Perception System Architecture: Putting It All Together
Architecting a complete perception system for mixed reality - from sensor selection to software pipeline to system integration.
After months of deep-diving into individual components - depth sensors, SLAM, sensor fusion - it's time to step back and architect the complete perception system.
System Requirements
What we need to deliver:
- 6DoF head tracking: under 1mm position, under 0.1° orientation accuracy
- Environment mapping: Room-scale 3D mesh, ~1cm resolution
- Plane detection: Horizontal and vertical surfaces for content placement
- Hand tracking: 25-joint hand skeleton at 30Hz (stretch goal)
- Eye tracking: Gaze vector for foveated rendering and interaction
All within 1.5W perception budget and under 20ms latency.
Sensor Suite
After extensive prototyping:
| Sensor | Purpose | Resolution | Rate |
|---|---|---|---|
| Tracking cameras (x2) | VIO, SLAM | 640x480 | 60Hz |
| Depth camera | Meshing, plane detection | 320x240 | 30Hz |
| Eye cameras (x2) | Eye tracking | 320x320 | 90Hz |
| IMU | High-rate motion | - | 1kHz |
The two tracking cameras provide stereo and wide coverage. Depth camera supplements with metric depth for meshing.

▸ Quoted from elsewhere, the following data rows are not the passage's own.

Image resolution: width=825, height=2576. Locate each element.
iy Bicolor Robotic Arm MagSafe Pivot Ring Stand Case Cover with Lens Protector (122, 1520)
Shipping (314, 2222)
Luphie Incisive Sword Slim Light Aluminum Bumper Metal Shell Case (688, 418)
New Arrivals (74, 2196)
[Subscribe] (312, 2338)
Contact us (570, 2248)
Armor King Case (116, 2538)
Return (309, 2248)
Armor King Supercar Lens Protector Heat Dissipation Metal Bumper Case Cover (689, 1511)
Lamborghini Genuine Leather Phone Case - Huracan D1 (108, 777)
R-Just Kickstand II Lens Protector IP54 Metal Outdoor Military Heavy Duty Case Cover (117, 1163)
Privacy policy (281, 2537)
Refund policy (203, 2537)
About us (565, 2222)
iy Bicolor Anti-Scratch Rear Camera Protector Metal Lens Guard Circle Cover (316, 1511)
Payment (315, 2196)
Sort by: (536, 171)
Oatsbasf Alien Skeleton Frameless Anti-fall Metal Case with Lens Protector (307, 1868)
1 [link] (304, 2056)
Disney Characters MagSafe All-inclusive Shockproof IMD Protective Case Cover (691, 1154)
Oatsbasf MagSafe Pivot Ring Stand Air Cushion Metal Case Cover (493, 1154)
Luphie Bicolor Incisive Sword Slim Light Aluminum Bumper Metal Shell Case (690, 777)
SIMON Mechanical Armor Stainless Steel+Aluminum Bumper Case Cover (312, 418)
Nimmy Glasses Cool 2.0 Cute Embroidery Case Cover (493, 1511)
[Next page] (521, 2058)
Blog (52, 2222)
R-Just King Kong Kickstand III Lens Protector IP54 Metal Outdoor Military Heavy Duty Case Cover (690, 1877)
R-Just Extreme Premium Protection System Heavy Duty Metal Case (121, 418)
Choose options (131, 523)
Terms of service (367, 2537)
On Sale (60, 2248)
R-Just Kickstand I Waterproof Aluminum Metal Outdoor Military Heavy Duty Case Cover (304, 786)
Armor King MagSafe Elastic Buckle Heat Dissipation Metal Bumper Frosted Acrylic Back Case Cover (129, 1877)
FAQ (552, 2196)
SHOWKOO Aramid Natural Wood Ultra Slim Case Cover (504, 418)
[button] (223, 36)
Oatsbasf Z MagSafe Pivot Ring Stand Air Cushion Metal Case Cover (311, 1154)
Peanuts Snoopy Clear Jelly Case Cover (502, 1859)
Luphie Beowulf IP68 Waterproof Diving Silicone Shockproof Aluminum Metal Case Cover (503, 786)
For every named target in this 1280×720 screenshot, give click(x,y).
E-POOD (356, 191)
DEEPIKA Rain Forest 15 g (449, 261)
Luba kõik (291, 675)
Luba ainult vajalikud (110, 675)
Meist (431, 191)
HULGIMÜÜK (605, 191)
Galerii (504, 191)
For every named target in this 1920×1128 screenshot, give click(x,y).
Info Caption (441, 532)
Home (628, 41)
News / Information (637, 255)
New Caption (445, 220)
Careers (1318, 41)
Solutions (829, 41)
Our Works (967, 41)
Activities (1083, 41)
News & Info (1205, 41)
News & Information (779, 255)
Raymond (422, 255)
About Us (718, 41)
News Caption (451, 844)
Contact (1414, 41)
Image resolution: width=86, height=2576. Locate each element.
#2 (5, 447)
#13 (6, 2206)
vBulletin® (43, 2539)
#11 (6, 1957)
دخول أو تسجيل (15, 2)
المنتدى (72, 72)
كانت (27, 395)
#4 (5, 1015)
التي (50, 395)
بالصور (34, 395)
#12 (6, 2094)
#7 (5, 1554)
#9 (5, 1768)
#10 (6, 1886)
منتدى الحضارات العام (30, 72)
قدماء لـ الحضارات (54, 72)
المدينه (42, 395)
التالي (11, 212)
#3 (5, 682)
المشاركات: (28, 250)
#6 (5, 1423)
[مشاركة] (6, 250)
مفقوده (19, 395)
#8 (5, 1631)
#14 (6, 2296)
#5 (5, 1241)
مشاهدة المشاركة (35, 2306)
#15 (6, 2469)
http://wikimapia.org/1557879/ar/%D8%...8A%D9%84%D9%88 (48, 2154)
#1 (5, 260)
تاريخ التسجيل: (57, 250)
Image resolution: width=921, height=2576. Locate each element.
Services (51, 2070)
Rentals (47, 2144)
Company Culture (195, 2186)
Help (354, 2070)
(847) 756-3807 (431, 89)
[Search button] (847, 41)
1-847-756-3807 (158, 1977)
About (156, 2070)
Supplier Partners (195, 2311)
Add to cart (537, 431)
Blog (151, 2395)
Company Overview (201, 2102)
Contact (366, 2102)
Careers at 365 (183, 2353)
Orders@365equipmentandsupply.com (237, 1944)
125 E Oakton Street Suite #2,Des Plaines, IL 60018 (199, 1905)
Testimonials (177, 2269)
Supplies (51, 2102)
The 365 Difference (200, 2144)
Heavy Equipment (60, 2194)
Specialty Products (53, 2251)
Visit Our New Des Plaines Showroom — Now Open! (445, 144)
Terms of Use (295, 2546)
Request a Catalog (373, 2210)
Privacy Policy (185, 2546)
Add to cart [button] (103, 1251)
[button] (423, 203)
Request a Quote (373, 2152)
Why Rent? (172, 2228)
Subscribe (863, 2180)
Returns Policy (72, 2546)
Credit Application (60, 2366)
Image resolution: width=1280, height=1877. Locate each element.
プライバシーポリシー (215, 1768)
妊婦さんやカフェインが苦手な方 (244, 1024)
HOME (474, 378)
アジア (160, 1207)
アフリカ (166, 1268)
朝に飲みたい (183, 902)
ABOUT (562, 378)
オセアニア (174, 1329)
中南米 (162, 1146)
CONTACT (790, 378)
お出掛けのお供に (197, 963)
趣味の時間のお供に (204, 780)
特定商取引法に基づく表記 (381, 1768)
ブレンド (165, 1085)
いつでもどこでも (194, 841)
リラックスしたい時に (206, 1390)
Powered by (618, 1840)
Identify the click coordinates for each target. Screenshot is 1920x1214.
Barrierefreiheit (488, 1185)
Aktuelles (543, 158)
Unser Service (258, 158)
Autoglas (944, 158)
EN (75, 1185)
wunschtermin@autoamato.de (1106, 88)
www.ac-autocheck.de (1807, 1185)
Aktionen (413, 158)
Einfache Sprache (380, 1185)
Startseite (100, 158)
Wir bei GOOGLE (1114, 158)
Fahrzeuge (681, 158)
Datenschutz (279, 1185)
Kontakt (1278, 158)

Eye cameras run faster for responsive gaze tracking.
Processing Architecture
┌─────────────────────┐
│ DSP Core │
│ - Feature extract │
│ - Depth filtering │
└──────────┬──────────┘
│
┌──────────┐ ┌────────▼────────┐ ┌──────────┐
│ Sensors │────────►│ CPU Cores │────────►│ Display │
│ │ │ - VIO/SLAM │ │ Pipeline │
└──────────┘ │ - Fusion │ └──────────┘
│ - Eye tracking │
└────────┬────────┘
│
┌─────────▼─────────┐
│ GPU/NPU │
│ - Meshing │
│ - Hand tracking │
│ - ML inference │
└───────────────────┘
Data Flow
Critical path (head tracking):
- Camera frame captured (t=0)
- IMU propagation for immediate pose (t=1ms)
- Feature extraction on DSP (t=5ms)
- VIO update on CPU (t=10ms)
- Pose delivered to display (t=12ms)
Total latency: 12ms, leaving 8ms buffer for display pipeline.
Interface Contracts
Clear APIs between subsystems:
- Pose service: Provides head pose at any timestamp (interpolated/extrapolated)
- Map service: Spatial anchors, meshes, plane primitives
- Gaze service: Eye gaze rays for rendering and input
Each service has defined latency, accuracy, and failure mode contracts.
Open Questions
Still wrestling with:
- Depth vs stereo for meshing - depth is better but more power
- Eye tracking accuracy requirements - depends on display architecture
- Persistent maps - how much storage, privacy implications
December will be spec freeze. Time to commit.